Tea garden workers across north Bengal, ahead of the forthcoming Assembly elections, staged demonstrations at the main gates of several plantations on 9-10 March, raising a series of long-pending demands related to wages, employment security and welfare benefits. The protests were organised around a 10-point charter of demands placed before both the state and the central governments.
Reacting to the development in Kerala, Ziaul Alam, general secretary of the Chia Bagan Mazdoor Union (CBMU) and a representative of the Joint Forum of tea workers’ organisations, said the wage revision highlights the stark disparity faced by tea workers in eastern India. He noted that the increase of Rs 48 per day will take the minimum wage of plantation workers in Kerala’s rubber, tea, coffee and cardamom sectors to Rs 546.
Mr Alam said the move reflects the state’s commitment to implementing the Minimum Wages Act, 1948. However, he alleged that plantation states such as West Bengal, Assam and Tripura are yet to enforce statutory minimum wages, forcing workers to survive on daily wages ranging between Rs 220 and Rs 258.
A major demand raised during the demonstrations in north Bengal was the immediate enforcement of lawful minimum wages in the tea industry.
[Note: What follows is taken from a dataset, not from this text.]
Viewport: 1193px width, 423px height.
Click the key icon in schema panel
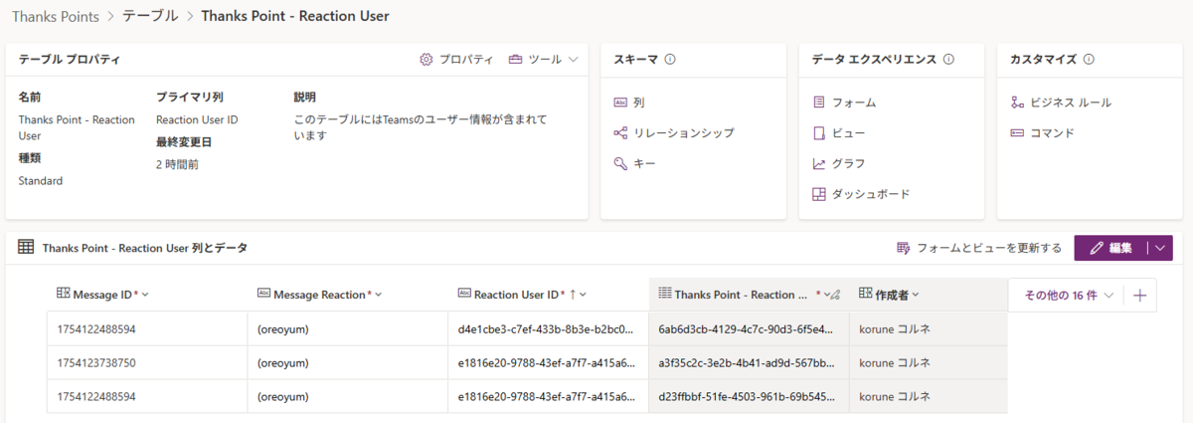point(620,163)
Workers’ representatives alleged that despite a tripartite agreement signed on 20 February, 2015, lakhs of tea workers in West Bengal are still receiving only around Rs 250 per day, one of the lowest wage rates among scheduled employments in the country.
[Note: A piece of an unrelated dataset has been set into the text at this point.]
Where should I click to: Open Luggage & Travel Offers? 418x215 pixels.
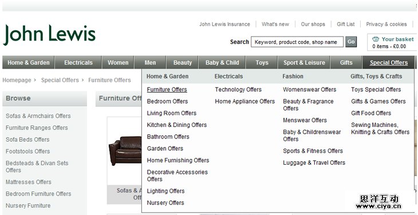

They said a calculated minimum wage of Rs 660 per day had earlier been proposed by workers’ representatives based on government cost indices during the last meeting of the Minimum Wages Advisory Committee held in Madarihat in December 2021.
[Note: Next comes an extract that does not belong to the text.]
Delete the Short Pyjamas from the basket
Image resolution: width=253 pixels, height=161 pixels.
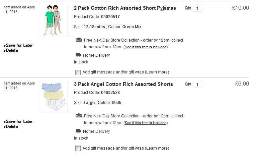11,50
The demonstrators also demanded an immediate revision of the monthly salary structure for staff, which they claimed has remained pending since the previous agreement expired on 31 March, 2023. They further alleged that key wage components such as Extra Leaf Price (ELP) and Additional Compensatory Pay (ACP) have not been revised since 2017, reducing the daily earnings of workers.
Among other demands were an end to alleged unlawful deductions from wages and denial of maternity and sick leave benefits, regularisation of temporary workers and equal pay for equal work. The workers also called for higher wages and clear task norms for employees operating power-driven machines with proper training and protective gear.
The charter further urged the government to intervene in disputes over retirement age, reopen closed or abandoned tea gardens, and ensure timely payment of wages, provident fund, gratuity and pensions, besides providing land rights, improved education and healthcare facilities, and stronger policy support for the tea sector.